Protokoll der Sitzung vom 22.12.2009

Meine Damen und Herren, lassen Sie mich in aller Ruhe klar und deutlich noch eines zu dem Entschließungsantrag der SPD-Fraktion sagen. Herr Schäfer-Gümbel, in Nr. 2 Ihres Dringlichen Entschließungsantrags schreiben Sie, wenn die Landesregierung gegen das Urteil des Verwaltungsgerichtshofs keine Revision einlege, dann erhielten alle am Flughafenausbau Beteiligten Rechtssicherheit. In Nr. 5 des gleichen Antrags schreiben Sie aber:

Der Hessische Landtag erwartet, dass dem Urteil des Verwaltungsgerichtshofs durch Einleitung eines Planergänzungsverfahrens entsprochen wird.

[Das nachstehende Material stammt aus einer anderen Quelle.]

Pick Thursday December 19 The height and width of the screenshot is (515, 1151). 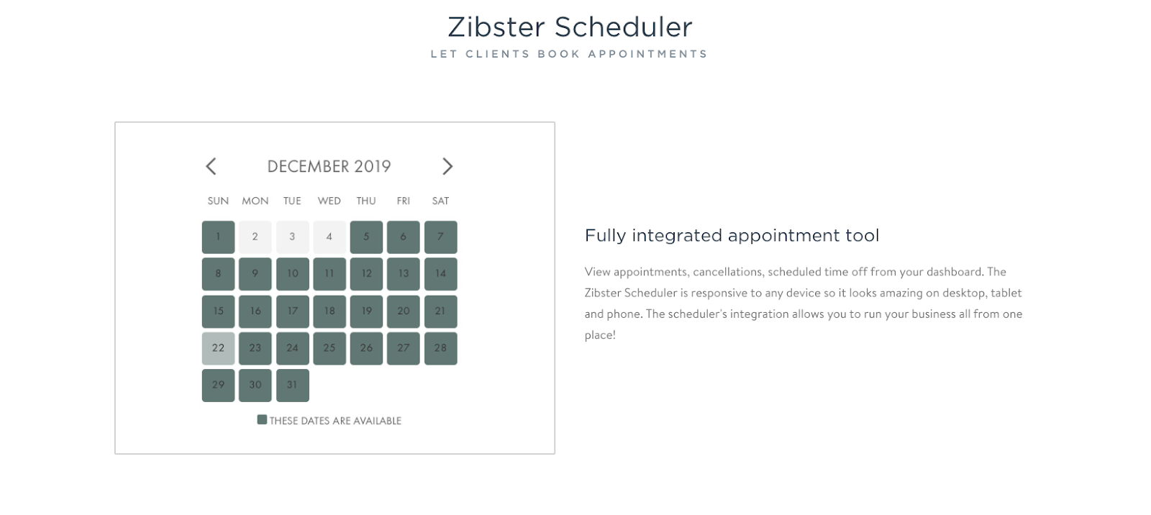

Merken Sie den Widerspruch nicht? Auf der einen Seite behaupten Sie, dass durch den Verzicht, Rechtsmittel einzulegen, Rechtssicherheit entstehe, auf der anderen Seite plädieren Sie dafür, dass das Verfahren neu eröffnet wird. Dann haben Sie aber eben gerade keine Rechtssicherheit,

wie ich bereits mehrfach dargelegt habe. Dann haben Sie wiederum ein Risiko.

(Widerspruch bei der SPD)

Ich habe das Gefühl, lieber Herr Kollege Schäfer-Gümbel,dass Sie im Hinblick auf juristische Fragen noch etwas Nachholbedarf haben. Ich bin gerne bereit – –

(Heiterkeit und Beifall bei der CDU und der FDP – Lachen bei der SPD und dem BÜNDNIS 90/DIE GRÜNEN – Zuruf des Abg. Thorsten Schäfer- Gümbel (SPD))

Sie widersprechen sich jedenfalls eindeutig, wenn Sie in Nr. 5 Ihres Entschließungsantrags die Einleitung eines Planergänzungsverfahrens verlangen.

(Lebhafte Zurufe von der SPD und dem BÜND- NIS 90/DIE GRÜNEN – Tarek Al-Wazir (BÜND- NIS 90/DIE GRÜNEN): So ein Tiefflieger!)

Ich wehre mich dagegen, Herr Schäfer-Gümbel, dass Sie den Flughafenmitarbeitern Sand in die Augen streuen.Sie müssen schon klar und wahr sagen, was ist, sowohl rechtlich als auch politisch.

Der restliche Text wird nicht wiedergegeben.